Truly, I can call Hyouka a favorite anime that has guided my life.

Day 1 of 12 in Anime: Yamada Directs My Life's Story

Everyone reading this post hopefully knows that Yamada adores framing shots through legs, especially through the calves. It is a 'meme' at this point. But, given that she is probably the greatest director ever, that is entirely okay! I hope you realize, though, that this is actually a post about me.

One common thread on this blog is my condition Becker Muscular Dystrophy, which primarily impacts my legs. They can be the greatest contribution to my self-consciousness, especially under pain -- even if that cannot be seen. Back in Fall 2012, when this pain was at its height, I grew to fear my legs and hate the sight of them. Since then, I have psychologically and physically grown re-accustomed to my legs. This is more due to physical therapy and growth as a person.

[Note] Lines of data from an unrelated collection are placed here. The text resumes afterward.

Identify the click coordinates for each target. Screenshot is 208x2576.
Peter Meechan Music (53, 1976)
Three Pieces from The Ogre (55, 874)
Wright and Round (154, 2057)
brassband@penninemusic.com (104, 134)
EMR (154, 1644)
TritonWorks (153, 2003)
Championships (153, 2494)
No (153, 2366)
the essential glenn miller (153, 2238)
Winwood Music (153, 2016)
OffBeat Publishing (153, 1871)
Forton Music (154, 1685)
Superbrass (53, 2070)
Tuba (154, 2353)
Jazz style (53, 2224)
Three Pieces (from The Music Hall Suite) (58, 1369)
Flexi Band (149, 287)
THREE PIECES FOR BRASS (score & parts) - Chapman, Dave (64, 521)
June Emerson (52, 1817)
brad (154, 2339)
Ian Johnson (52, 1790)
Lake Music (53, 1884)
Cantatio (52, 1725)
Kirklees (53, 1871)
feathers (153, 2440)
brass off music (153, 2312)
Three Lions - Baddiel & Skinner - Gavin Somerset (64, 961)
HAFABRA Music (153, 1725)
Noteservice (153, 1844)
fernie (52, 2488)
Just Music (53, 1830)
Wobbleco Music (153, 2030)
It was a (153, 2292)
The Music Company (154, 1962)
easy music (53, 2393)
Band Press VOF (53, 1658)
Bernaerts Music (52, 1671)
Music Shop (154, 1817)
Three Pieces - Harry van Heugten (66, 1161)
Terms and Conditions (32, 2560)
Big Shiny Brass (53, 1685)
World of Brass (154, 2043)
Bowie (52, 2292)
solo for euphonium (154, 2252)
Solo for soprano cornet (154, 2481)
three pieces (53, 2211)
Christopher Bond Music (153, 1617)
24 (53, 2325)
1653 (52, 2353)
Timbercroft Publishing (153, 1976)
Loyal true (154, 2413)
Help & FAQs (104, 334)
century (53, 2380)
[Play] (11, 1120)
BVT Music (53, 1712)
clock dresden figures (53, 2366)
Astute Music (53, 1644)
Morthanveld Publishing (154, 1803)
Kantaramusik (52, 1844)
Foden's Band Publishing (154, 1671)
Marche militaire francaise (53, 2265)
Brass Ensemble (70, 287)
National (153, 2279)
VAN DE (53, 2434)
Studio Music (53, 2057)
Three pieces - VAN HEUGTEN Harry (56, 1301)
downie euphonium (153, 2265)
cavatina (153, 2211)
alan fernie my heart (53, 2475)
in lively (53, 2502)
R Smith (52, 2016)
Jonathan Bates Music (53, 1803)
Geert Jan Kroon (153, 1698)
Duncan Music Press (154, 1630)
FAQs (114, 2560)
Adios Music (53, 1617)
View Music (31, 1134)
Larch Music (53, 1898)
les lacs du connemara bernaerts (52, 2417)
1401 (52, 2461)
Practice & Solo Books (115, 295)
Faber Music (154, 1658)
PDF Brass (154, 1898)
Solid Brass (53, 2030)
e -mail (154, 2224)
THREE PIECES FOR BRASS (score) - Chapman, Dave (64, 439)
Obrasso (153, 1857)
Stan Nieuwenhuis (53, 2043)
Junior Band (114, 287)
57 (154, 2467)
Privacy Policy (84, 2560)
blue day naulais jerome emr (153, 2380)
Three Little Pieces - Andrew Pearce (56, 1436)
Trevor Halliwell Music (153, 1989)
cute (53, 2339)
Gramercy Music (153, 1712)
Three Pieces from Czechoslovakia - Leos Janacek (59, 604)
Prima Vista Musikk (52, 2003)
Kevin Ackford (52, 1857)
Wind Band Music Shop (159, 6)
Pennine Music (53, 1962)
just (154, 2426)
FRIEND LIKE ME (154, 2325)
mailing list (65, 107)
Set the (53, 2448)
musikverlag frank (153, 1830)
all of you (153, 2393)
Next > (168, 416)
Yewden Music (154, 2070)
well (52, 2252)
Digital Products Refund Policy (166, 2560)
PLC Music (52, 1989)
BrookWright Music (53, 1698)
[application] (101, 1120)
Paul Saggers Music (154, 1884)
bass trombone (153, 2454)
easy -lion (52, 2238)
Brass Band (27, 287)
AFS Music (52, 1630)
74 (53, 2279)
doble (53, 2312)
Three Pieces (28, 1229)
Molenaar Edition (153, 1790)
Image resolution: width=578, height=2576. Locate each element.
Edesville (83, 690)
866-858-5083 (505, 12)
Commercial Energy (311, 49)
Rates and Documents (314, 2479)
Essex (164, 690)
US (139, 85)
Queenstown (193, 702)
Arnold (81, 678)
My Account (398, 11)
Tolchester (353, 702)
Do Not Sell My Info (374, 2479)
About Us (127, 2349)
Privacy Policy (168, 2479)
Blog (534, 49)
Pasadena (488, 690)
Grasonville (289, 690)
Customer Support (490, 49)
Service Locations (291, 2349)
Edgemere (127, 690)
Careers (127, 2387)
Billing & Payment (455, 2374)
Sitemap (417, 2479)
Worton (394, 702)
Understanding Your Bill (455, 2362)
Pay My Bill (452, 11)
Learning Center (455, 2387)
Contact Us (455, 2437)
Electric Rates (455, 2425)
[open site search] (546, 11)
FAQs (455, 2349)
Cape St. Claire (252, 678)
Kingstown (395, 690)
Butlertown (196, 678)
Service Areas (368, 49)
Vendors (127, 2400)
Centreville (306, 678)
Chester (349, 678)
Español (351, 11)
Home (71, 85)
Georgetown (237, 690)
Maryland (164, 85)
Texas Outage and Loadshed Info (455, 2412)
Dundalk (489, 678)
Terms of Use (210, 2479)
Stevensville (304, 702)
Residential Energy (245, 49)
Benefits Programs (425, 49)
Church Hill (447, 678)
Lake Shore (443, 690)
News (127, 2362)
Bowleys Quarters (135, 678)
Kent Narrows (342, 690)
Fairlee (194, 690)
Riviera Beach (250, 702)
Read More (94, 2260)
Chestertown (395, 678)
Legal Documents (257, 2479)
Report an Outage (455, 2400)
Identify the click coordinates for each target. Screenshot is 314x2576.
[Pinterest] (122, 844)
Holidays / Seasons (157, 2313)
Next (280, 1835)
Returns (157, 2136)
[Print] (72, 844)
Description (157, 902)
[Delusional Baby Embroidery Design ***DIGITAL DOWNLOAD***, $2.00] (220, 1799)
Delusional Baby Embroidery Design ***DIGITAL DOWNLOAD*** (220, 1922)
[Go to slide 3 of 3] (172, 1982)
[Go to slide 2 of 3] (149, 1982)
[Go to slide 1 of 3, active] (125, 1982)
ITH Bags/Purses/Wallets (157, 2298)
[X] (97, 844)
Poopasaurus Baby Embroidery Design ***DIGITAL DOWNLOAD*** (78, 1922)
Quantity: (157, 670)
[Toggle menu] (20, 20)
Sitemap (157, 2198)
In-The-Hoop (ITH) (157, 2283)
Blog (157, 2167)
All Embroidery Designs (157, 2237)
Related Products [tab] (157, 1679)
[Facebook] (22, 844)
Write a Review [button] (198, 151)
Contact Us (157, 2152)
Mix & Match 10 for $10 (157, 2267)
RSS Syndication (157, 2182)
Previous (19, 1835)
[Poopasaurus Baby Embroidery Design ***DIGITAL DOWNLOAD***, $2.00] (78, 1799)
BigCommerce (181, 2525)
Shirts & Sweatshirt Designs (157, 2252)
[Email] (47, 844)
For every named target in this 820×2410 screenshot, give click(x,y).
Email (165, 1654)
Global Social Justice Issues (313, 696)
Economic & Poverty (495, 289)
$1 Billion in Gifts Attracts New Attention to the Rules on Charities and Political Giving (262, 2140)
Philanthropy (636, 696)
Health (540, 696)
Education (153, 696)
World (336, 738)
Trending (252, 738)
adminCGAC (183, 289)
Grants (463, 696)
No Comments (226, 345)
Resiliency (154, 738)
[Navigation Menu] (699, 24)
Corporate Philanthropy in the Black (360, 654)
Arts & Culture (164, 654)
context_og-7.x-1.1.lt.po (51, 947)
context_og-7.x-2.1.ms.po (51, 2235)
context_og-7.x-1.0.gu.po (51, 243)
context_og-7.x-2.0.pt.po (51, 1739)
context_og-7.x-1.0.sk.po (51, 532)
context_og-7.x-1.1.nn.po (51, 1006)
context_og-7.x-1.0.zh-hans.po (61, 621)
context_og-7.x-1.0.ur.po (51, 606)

But perhaps the way Yamada uses legs as a framing device highlights the beauty each person's legs bring as both a physical and emotional support to people. (Of course, this does, unfortunately, exclude people who do not have legs in the conventional sense.) How people stand, by making use of their legs, can often highlight deep facets of well-being. For example, I spread out my legs a lot more when I feel very tired to give more stability. Legs are an essential part of expression, not just as a link in the chain -- and Yamada fully understands that.

This is not limited to Yamada -- look no further than the walk cycles by famed animator Ebata (see Absolute Duo OP for instance) and the depictions of gait in Shigatsu wa Kimi no Uso.

By making this a consistent part of her cinematographic language, Yamada brings positivity and beauty to legs, which are often excluded. Usually, the face receives the majority of attention. Most humans are socialized to focus on the face. But the face is not all of body language!

From here, Yamada would be an excellent choice to direct my life's story, by reframing legs from a weakness into a beautiful strength. As my attention is often on my legs, that would make for a reasonable focus in storyboarding. My story starts when my mom noticed my legs stiffening up while playing -- and I can only imagine how well a director like Yamada could bring that to life!